**Data provided:**
######

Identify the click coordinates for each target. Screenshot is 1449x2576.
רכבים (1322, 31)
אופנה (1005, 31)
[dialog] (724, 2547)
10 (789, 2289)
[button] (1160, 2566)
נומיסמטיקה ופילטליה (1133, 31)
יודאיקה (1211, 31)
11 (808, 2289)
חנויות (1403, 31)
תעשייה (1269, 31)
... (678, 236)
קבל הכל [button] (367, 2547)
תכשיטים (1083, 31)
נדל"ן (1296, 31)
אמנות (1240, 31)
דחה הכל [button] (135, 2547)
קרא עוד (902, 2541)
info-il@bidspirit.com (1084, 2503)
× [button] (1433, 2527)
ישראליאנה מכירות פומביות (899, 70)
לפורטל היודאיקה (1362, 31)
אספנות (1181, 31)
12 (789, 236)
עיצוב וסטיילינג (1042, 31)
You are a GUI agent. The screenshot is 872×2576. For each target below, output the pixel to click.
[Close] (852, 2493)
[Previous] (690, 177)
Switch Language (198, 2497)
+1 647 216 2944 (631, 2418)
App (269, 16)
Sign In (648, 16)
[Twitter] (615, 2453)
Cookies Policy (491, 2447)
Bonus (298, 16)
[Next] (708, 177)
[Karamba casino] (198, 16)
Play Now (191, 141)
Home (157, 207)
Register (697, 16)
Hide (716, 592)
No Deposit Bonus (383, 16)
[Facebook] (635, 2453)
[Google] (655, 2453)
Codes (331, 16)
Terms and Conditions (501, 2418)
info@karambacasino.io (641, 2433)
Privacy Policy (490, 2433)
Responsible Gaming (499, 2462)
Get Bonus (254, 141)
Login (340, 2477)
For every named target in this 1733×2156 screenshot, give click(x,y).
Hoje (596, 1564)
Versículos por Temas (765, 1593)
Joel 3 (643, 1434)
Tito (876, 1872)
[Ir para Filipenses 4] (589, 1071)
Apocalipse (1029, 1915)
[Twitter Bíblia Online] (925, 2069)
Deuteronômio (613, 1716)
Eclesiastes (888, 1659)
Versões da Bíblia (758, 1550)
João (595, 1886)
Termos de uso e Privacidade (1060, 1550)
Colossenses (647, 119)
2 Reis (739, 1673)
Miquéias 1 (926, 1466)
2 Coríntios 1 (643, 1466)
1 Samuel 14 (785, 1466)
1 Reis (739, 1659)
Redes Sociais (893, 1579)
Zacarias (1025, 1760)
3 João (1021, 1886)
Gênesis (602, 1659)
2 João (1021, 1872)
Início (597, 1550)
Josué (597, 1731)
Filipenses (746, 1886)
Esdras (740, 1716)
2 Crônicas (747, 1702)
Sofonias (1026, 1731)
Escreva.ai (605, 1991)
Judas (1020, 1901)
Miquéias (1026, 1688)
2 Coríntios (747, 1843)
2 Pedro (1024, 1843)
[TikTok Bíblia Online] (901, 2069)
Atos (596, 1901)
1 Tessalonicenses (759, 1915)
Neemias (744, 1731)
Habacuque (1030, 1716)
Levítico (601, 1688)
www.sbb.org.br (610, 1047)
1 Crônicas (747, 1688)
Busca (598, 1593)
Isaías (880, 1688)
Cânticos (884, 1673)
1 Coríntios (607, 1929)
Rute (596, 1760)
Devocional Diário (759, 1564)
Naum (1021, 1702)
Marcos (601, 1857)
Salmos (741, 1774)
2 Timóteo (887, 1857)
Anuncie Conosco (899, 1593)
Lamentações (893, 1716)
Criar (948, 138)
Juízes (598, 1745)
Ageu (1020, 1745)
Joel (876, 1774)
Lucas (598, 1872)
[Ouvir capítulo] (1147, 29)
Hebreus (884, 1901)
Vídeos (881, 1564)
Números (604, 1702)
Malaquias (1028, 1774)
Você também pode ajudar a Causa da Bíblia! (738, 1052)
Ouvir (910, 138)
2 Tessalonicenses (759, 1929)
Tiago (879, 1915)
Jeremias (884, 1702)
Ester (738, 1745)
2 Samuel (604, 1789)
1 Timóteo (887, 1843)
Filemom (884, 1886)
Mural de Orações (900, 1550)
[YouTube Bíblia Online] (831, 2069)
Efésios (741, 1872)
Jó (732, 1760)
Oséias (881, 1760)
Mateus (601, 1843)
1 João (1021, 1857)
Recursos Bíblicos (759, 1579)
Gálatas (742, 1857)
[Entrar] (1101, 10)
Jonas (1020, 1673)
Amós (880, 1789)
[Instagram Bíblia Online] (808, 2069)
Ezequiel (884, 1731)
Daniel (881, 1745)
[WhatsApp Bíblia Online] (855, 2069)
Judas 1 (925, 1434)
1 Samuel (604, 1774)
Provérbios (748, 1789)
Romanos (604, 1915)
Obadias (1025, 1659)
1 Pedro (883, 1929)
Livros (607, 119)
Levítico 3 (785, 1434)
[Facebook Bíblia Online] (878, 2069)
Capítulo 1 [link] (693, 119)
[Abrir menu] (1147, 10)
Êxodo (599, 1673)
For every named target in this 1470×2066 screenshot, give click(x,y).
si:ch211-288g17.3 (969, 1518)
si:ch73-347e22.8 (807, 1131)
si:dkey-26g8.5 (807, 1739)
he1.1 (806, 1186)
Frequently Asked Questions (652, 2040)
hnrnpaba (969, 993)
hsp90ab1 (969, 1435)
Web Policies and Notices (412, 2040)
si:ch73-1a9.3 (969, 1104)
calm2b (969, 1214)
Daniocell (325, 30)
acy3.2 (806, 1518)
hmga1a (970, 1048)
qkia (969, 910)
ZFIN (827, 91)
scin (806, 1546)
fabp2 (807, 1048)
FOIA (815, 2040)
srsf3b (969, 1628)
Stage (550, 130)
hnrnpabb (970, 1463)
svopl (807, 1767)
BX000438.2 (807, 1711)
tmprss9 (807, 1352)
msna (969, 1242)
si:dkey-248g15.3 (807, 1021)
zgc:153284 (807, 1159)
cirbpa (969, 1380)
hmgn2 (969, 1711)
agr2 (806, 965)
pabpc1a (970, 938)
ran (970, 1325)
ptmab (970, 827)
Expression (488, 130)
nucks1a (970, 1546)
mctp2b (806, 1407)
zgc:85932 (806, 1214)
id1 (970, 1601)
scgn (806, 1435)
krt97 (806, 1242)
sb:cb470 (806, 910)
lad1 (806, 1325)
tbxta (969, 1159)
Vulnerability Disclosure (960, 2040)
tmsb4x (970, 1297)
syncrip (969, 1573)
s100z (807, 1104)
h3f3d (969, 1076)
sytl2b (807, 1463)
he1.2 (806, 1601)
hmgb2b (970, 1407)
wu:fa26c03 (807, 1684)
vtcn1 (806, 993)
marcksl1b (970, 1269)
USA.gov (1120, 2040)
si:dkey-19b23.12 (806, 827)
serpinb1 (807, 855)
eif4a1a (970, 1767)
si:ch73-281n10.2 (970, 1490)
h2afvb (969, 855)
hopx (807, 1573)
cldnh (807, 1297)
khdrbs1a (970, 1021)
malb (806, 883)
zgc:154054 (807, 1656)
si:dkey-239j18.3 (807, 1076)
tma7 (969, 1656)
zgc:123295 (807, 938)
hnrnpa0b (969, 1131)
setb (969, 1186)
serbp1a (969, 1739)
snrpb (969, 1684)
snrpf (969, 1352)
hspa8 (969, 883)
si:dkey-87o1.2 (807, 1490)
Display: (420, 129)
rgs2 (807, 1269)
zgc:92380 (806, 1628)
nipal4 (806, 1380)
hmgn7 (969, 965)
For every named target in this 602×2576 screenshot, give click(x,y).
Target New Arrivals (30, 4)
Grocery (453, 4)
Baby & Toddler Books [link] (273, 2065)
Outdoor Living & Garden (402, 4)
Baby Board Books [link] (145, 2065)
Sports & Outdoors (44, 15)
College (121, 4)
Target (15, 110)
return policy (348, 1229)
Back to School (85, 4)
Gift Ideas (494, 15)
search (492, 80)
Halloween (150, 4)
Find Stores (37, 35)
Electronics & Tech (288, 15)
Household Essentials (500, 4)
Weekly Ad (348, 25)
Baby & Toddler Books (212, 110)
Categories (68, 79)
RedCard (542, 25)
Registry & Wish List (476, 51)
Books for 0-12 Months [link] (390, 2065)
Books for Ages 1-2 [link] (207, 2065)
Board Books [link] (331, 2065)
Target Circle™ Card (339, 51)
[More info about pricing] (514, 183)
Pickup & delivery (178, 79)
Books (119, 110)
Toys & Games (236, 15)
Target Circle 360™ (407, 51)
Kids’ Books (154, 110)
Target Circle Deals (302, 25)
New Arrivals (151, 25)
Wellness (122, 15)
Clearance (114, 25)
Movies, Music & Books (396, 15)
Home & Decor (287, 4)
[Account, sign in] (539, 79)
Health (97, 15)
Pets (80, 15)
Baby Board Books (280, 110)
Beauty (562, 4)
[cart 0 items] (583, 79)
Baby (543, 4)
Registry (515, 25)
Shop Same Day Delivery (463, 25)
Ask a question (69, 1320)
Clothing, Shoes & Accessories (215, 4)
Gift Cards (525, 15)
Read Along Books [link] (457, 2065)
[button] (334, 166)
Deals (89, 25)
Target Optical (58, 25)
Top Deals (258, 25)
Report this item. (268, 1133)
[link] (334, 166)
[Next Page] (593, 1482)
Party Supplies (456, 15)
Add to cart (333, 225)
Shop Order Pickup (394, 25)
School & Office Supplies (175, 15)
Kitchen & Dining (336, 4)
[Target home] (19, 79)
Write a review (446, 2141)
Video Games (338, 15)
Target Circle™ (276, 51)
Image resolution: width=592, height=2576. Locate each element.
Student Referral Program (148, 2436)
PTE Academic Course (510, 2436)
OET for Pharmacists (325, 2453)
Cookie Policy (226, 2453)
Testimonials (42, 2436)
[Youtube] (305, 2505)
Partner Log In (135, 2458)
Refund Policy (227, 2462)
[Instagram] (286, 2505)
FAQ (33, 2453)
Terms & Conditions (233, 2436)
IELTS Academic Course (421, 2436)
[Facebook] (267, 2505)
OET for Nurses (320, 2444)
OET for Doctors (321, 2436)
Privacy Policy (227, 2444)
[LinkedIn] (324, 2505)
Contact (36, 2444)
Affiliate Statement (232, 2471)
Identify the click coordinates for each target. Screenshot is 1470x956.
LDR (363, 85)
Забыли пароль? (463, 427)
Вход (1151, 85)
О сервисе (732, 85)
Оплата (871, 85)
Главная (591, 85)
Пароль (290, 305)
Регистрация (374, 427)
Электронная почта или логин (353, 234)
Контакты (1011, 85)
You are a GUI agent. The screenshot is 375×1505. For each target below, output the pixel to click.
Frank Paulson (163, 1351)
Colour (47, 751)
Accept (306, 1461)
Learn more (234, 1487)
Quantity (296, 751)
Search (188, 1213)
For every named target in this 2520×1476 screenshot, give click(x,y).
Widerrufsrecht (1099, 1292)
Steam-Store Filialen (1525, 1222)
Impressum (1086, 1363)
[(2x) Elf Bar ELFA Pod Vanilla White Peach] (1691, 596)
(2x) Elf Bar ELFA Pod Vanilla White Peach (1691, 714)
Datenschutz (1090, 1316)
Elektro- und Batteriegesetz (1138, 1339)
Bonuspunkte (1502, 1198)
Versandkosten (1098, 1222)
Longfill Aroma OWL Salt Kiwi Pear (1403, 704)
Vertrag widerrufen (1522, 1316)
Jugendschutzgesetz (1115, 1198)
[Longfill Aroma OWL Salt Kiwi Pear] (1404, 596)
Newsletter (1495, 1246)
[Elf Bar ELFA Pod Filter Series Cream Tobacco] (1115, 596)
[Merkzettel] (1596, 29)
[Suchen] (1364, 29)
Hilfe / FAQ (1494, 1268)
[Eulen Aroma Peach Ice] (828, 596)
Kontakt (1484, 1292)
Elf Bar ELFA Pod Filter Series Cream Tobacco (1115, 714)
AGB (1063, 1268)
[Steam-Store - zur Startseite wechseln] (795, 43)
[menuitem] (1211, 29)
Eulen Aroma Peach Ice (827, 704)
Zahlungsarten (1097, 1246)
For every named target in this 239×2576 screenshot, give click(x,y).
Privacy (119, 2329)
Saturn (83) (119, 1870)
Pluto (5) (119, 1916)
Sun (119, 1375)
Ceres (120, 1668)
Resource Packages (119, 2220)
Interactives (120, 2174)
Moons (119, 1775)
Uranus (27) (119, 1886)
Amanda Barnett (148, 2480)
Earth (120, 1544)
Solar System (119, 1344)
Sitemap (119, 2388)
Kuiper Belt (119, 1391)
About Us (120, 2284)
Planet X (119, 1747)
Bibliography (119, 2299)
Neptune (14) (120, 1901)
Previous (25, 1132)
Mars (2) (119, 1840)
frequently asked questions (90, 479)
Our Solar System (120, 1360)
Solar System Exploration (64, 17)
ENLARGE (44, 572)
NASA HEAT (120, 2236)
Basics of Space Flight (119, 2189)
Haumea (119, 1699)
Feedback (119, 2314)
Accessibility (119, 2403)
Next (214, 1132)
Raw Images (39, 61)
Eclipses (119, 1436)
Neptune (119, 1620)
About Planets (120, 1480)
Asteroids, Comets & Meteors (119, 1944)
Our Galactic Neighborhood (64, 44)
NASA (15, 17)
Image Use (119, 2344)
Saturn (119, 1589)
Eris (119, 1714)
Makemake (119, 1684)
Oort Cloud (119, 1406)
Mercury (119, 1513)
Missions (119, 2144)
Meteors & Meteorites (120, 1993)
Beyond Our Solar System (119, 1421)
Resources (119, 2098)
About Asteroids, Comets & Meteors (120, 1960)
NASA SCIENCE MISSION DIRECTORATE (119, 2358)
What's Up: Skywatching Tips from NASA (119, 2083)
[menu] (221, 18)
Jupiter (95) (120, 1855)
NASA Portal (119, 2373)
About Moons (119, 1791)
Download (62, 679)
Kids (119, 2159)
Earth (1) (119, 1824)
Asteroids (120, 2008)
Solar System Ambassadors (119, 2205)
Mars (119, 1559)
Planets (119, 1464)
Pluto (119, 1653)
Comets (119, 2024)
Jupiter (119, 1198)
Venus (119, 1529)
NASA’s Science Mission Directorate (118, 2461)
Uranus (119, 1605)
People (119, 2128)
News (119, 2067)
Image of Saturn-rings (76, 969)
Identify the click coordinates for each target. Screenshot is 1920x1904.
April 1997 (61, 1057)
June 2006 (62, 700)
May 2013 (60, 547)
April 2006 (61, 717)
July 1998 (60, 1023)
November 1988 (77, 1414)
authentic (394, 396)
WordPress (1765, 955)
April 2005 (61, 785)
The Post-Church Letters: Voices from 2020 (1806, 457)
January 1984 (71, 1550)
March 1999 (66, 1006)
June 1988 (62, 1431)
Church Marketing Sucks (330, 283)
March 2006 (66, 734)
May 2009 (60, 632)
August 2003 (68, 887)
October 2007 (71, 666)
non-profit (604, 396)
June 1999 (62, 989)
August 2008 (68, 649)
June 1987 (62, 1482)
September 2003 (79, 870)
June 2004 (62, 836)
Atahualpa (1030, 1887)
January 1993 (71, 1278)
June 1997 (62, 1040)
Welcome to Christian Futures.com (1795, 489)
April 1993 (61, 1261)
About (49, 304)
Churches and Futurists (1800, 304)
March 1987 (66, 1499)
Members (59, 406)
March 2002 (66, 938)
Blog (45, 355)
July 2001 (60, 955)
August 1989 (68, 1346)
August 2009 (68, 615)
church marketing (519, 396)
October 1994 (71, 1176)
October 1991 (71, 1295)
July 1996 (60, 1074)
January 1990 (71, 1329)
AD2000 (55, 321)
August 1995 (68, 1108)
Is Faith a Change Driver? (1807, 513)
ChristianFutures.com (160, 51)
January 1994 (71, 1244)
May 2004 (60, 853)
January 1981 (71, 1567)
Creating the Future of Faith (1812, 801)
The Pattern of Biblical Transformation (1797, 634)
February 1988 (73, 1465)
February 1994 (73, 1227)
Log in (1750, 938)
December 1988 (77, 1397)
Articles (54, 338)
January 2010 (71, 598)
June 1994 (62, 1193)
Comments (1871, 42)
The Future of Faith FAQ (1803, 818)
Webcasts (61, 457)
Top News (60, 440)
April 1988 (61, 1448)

######

**Work item:** Note which lines carry the word "Deals" in the material, then copy each of them.

**Response:**
Target Circle Deals (302, 25)
Deals (89, 25)
Top Deals (258, 25)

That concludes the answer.